[[ SUPPLIED DATA, beginning ]]

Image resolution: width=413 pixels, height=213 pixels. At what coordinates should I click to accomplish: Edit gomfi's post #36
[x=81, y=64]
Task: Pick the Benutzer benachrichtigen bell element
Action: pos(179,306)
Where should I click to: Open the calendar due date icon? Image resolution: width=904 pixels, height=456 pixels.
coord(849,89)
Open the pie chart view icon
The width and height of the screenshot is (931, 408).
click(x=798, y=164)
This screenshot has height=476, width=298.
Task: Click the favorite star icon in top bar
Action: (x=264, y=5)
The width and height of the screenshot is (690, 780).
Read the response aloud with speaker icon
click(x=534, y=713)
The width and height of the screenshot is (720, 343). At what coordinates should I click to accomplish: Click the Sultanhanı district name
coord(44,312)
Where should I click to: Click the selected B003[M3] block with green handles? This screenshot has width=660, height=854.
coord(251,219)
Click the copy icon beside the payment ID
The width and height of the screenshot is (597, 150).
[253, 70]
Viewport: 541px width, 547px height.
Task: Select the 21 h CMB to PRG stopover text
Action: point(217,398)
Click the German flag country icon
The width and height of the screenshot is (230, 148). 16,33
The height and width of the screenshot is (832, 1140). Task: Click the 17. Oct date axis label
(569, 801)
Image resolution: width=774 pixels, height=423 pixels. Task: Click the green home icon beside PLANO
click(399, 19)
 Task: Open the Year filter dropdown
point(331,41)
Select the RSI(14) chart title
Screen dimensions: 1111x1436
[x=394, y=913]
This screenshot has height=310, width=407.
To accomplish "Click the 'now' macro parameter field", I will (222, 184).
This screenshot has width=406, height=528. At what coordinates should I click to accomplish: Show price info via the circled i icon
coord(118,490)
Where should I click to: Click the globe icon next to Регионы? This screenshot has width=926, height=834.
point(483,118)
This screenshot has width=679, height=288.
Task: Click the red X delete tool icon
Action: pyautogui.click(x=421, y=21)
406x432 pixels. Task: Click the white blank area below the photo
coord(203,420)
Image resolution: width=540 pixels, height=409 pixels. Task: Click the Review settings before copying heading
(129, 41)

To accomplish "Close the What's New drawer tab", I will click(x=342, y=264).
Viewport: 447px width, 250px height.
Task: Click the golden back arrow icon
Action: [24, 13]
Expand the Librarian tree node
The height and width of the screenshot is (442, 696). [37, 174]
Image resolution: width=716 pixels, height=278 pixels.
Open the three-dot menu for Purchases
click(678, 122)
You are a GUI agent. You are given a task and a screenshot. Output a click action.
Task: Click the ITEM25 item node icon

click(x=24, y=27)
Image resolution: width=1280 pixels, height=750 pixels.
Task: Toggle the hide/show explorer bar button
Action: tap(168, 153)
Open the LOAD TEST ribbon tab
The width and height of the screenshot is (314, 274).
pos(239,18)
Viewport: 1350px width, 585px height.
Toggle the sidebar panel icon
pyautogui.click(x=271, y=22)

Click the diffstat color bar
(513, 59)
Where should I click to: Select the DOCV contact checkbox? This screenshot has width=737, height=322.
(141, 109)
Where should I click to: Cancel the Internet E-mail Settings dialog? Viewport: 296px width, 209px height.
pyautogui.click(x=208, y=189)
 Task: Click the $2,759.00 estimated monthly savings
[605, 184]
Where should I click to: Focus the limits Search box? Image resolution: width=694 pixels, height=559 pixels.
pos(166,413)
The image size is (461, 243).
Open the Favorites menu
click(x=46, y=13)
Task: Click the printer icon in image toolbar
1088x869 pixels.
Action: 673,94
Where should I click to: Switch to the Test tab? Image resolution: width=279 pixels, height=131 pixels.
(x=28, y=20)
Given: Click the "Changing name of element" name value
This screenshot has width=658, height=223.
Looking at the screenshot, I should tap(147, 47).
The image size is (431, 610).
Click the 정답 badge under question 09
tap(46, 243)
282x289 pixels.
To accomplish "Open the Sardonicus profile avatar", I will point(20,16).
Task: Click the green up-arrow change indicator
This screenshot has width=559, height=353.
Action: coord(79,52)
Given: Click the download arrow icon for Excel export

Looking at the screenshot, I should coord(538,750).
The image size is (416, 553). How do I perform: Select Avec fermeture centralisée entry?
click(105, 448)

[[ SUPPLIED DATA, end ]]

EXERCISE —
In the data shown above, how many lines hold the string "chart"? The answer is the number alone.

WRITTEN SOLUTION —
2